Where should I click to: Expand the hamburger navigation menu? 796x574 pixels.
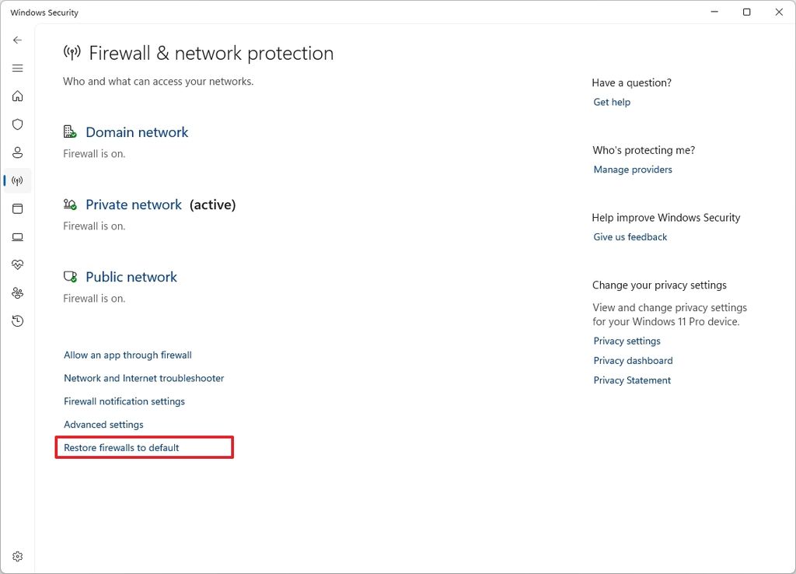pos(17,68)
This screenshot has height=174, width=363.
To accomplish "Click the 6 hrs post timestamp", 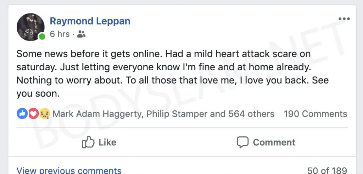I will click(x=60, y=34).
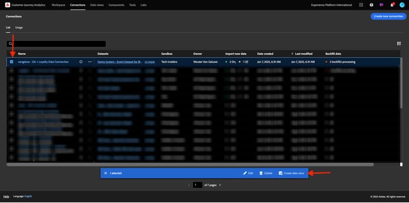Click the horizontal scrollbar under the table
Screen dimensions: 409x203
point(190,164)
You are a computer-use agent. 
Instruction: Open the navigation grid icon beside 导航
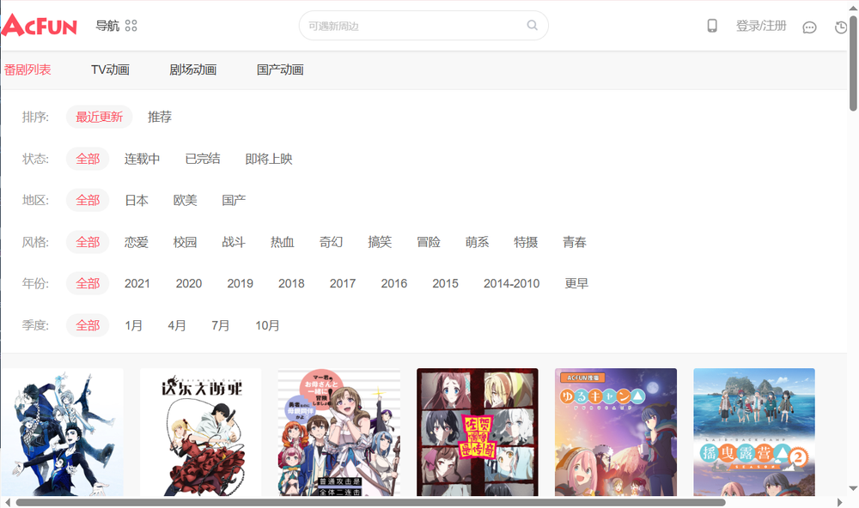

____________________

» **About this exercise**:
An exact restatement is expected of the lines from the line containing "You are a computer-use agent." to the end of the data above, pictures excluded.

» **Solution**:
You are a computer-use agent. 
Instruction: Open the navigation grid icon beside 导航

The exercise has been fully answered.